Buck had looked up, frowning. “It’s exactly what it
looks like, Rachel.”
Rachel had looked guiltily at Rose. “I’m sorry, Rose.
I should have told you, but Buck and I have been seeing each other for
a few years now.”
Rose’s mouth had dropped.
“But you’re . . . so old!” the teenaged girl had
blurted. Then anger had taken over. “And I thought you were my friend!”
she said, furiously. “You knew how I felt about Buck, and you let me go
on thinking I could have a chance with him. You let me make a damn fool
of myself in front of the whole town. I suppose the two of you had a
lot of laughs back here at my expense, didn’t you?”
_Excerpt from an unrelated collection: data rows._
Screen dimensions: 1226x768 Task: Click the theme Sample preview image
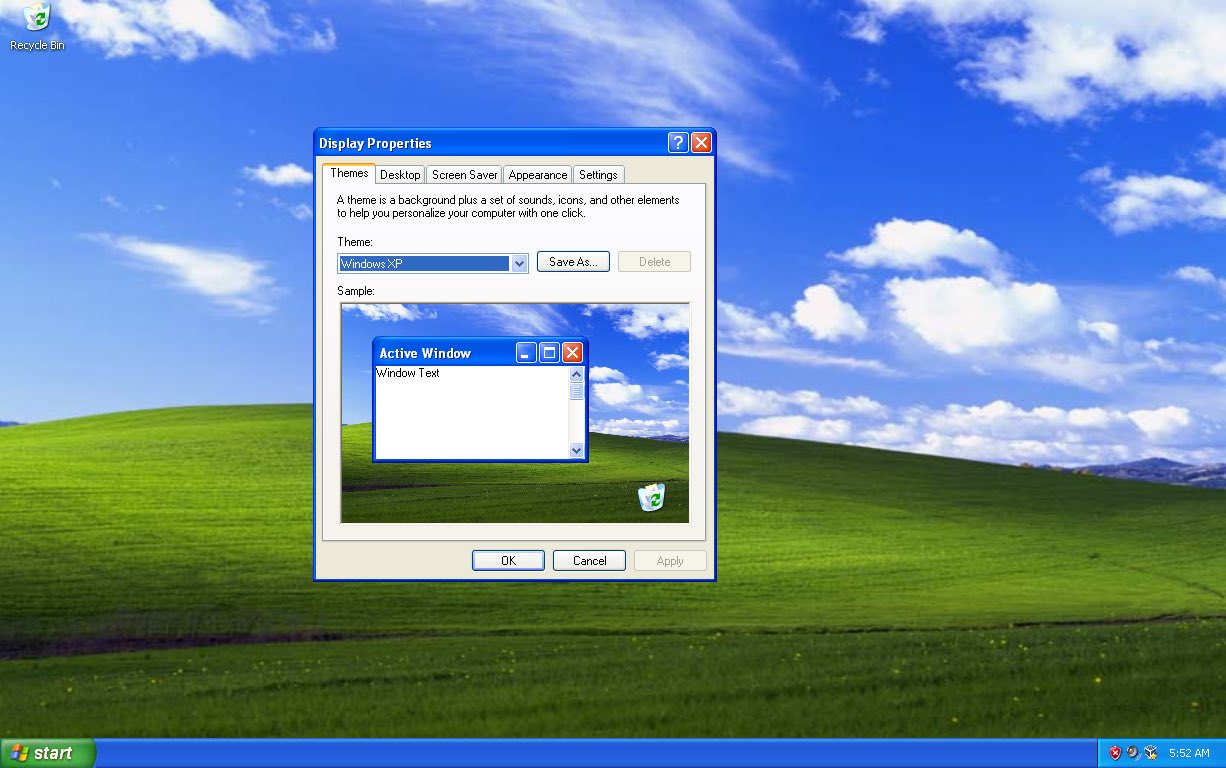click(515, 411)
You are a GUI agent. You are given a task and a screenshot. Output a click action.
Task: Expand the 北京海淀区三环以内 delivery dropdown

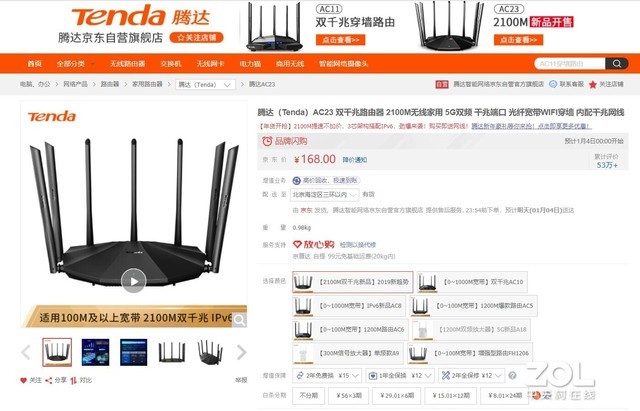point(325,195)
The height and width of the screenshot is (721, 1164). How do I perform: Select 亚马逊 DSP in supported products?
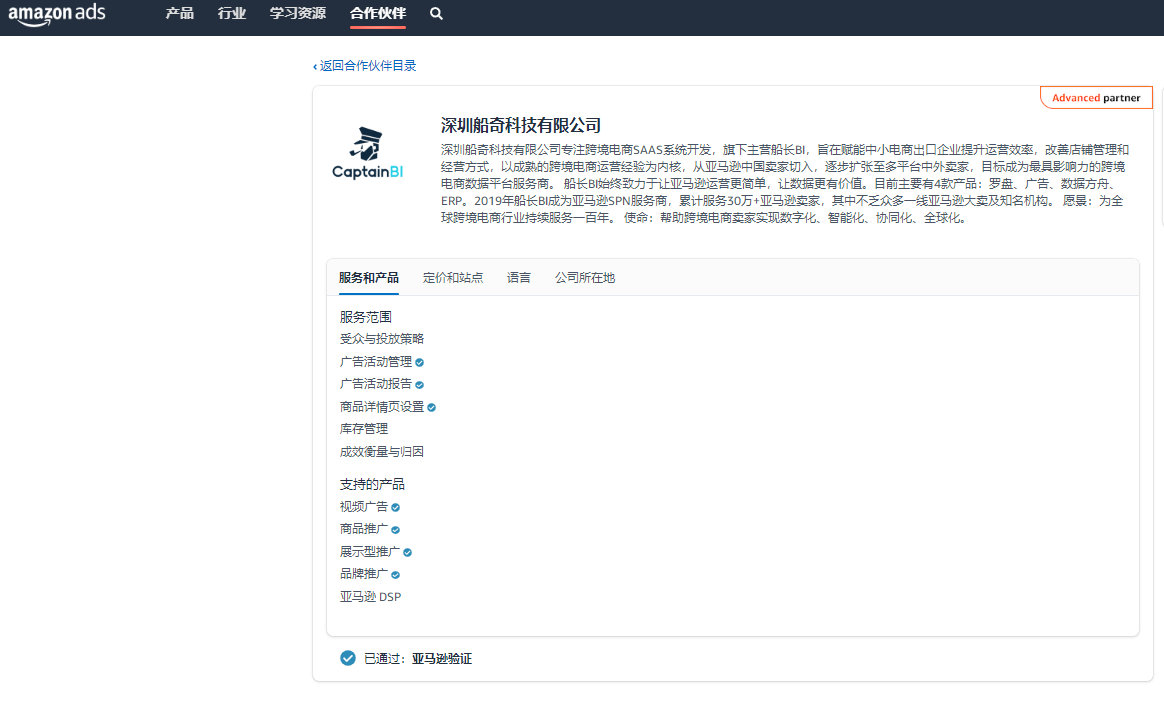pyautogui.click(x=371, y=596)
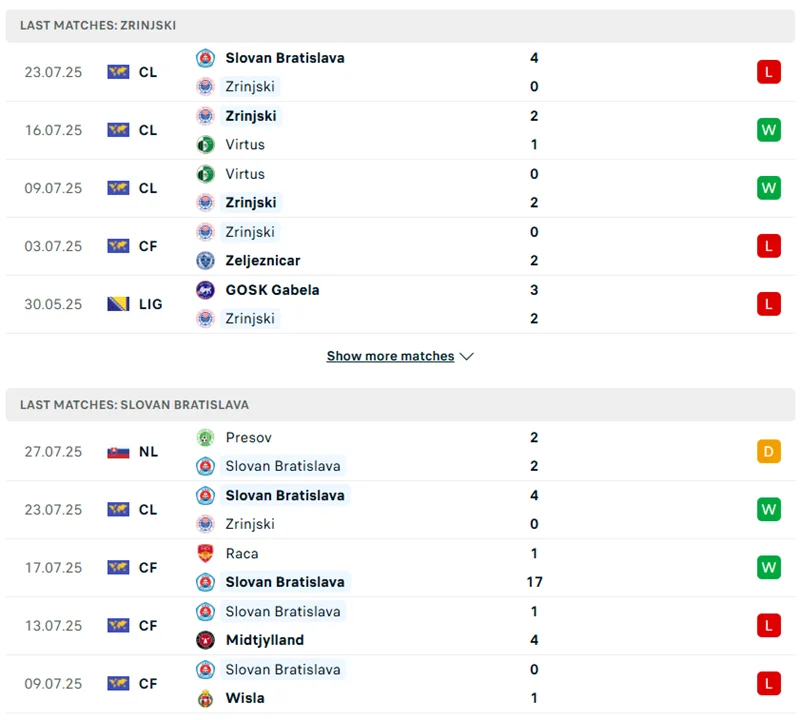
Task: Click the GOSK Gabela club crest
Action: point(205,290)
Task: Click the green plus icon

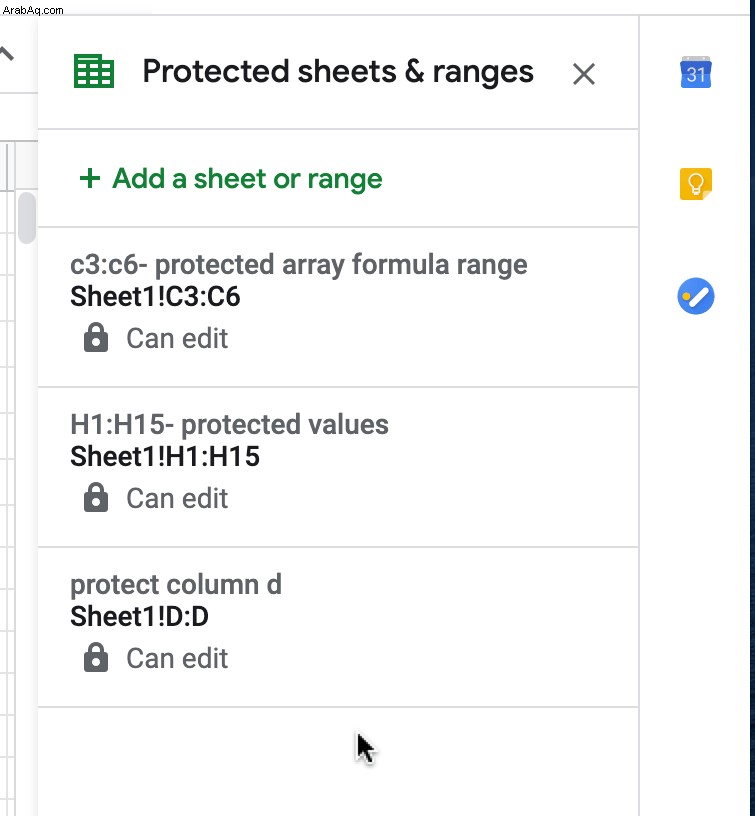Action: (x=90, y=178)
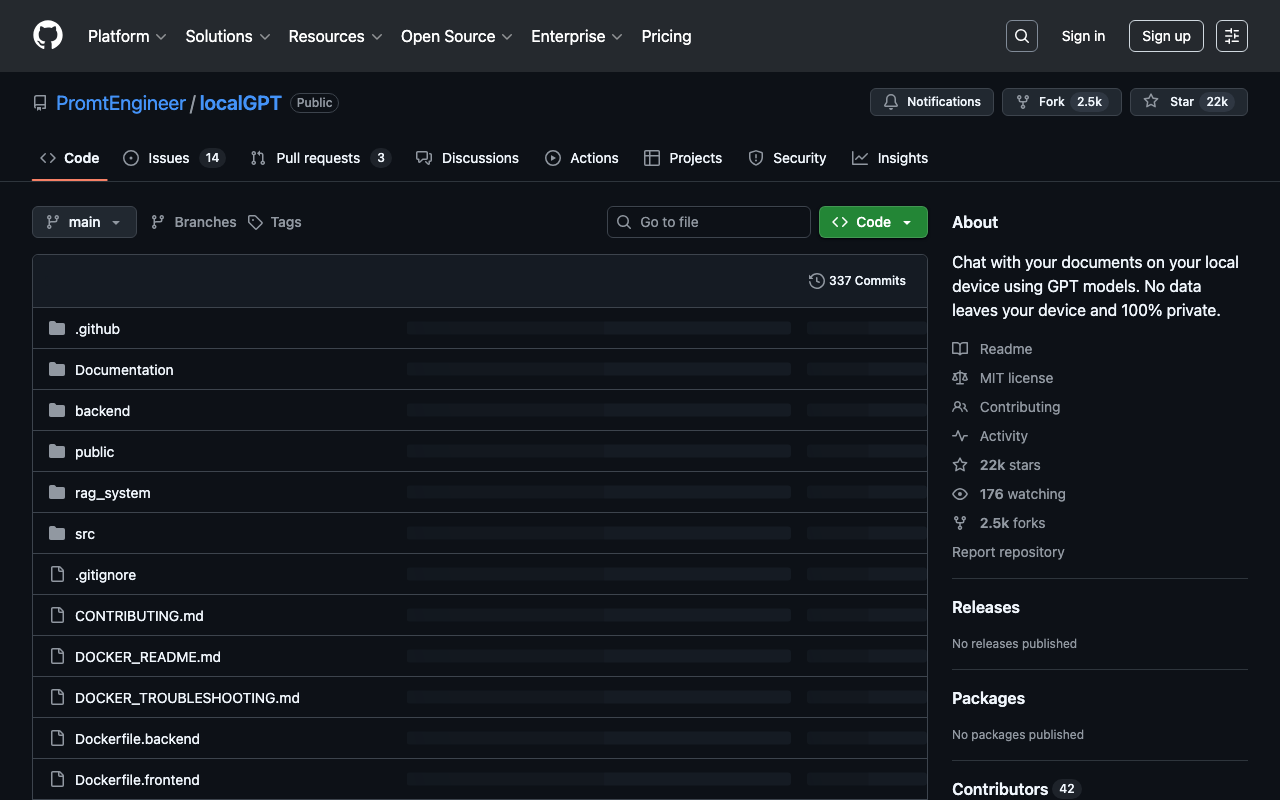Switch to the Pull requests tab
This screenshot has width=1280, height=800.
(x=319, y=158)
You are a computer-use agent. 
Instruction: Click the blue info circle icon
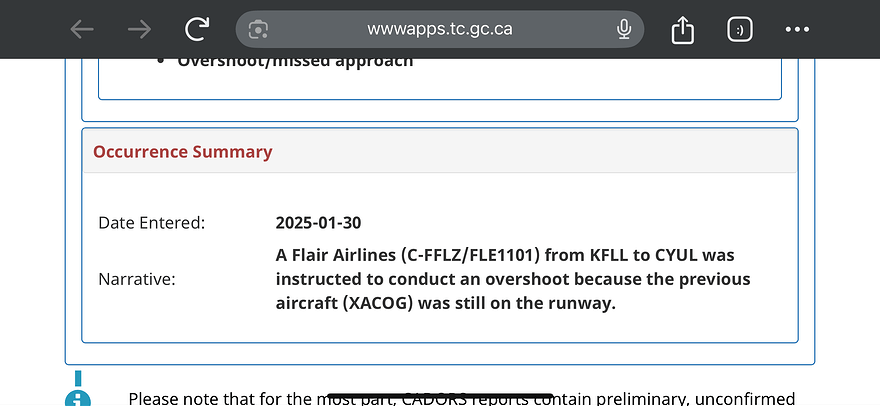tap(77, 397)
Buck looked astonished. “Rose, that’s enough. What
are you talking about? You and I are just friends, I never dreamed you
felt like this.”
“And Rose, I thought you might care about Buck, but I
wasn’t sure. I’m sorry, I really am, honey,” Rachel started.
Rose, humiliated, had snapped back, “Keep your
sorries, Rachel. I hope I never speak to either of you again,” and
stormed out, slamming the door with a bang behind her.
Sam grinned a little. He could picture hot-tempered,
vain little Rose being told she was being thrown over for an older
woman, even one as attractive as Rachel.
“Well, I guess I don’t have to tell you that a gal
as pretty and sweet as you will have lots more chances at love, Rose.
And when you meet the right fella, he’ll feel the same about you.”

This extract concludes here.